Quintessential “Cherrystones” below. I recommend it loud, and with adequate boogieing space.

Monday 17 March 2008

Italians do it better...usually.

I've been a hatin', non-updatin', procrastinatin' gutter wench. Consider your forgiveness begged. And just to prove how much I still love you, please enjoy this...how do you say...hilarious monstrosity.



Also, please know that my 'draft' posts are too numerous to count. And, unlike Alberto Camerini after making this video, they will be coming soon and often.

Friday 8 February 2008

King Yellowman

When I moved to Naples at the age of fifteen, my intake of American pop culture was virtually severed at the carotid artery. Every once in a while something would trickle through but, for the most part, my perception of what was legitimately cool and cutting-edge trailed off somewhere around Sam Kinison. I know.
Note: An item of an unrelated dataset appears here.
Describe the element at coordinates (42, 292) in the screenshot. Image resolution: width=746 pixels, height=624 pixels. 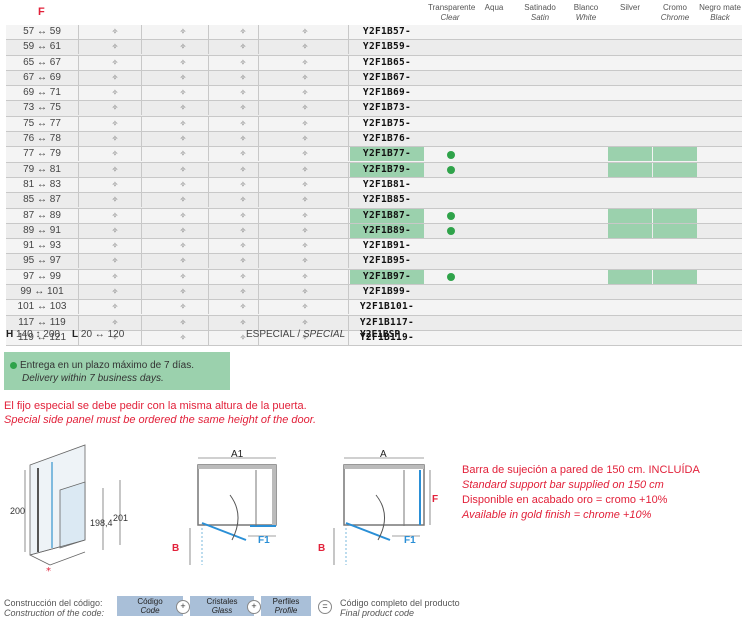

At the time, I felt like my human rights were being sadistically violated, but you make do. And, for the most part, I’ve found that my complete and utter lack of cultural reference points between 1990-1997 seems to disturb others more than it does me. I've made it this far without collapsing under the weight of cruel deprivation brought on by never owning a Pearl Jam album, so I doubt it had any lasting ill effects. I'd even go so far as to say that can only thank my lucky stars, musically speaking, because Italian pop was strictly of the Eros Ramazzotti School of Metaphysical Crap, but there were two pretty good vinyl stores in downtown Naples—this was a couple of years before CDs really took off, and southern Italy seemed to have mysteriously bypassed the whole cassette revolution completely—and I spent many, many productive hours clopping through the cobbelstones, sniffing around for something new.

My strategy for finding a record to buy consisted of flipping through the stacks until something stood out, either because the band name was so stupid (The Dentists—Heads and How To Read Them), the album cover was cool (Death In June—The World That Summer) or it just sounded titillatingly evil (Bad Religion—Suffer). This method was pretty hit or miss, as one can imagine, but when it worked, it worked like crazy and oh, how my mind dipped and swayed! By far the most awesome of these sound-unheard purchases was Yellowman & Fathead—Bad Boy Skanking. Everything about the album--the title, the cover photo, the names of the songs--radiated awesome. There was NO WAY this wasn't going to be good. I remember sitting on the train as Mergellina and Montesanto whizzed past, gazing happily at my 11,000-lire purchase and dying to just get home so I could listen to it.

Having just digitally re-visited the album fifteen years later, I'm struck by the debt to late '70's, early '80's Jamaican dance-hall music. Yellowman's first major, 1982 release sounds like it could have come out last week and won a Grammy. Innocent, simple, uncomplicated. What a lot of hip-hop would be if it learned to let go and stop being so self-conscious. But twenty-odd years before hip-hop charged its way to the foreground and started making wealthy, Western youth overcompensate for their lack of street cred, Yellowman was turning his own gravely disadvantaged youth and outcast status into a profound artistic statement. I didn't know any of that at the time, though. I just remember sitting in front of my parents' rickety turntable, transfixed, amazed, delighted, head-bobbing myself into whiplash, wondering where Yellowman had been all my life, and how ignorant I really was about heaven and all of its treasures.

Wednesday 9 January 2008

An opening.

This morning, I got an e-mail from a friend that started like this:

Ok. Am I such an idiot that I never responded to this? Probably. Lo siento. You can't begin to imagine what a mess I am.

Maybe it's the insomnia talking, but I just kept thinking, "Beautiful, man, beautiful."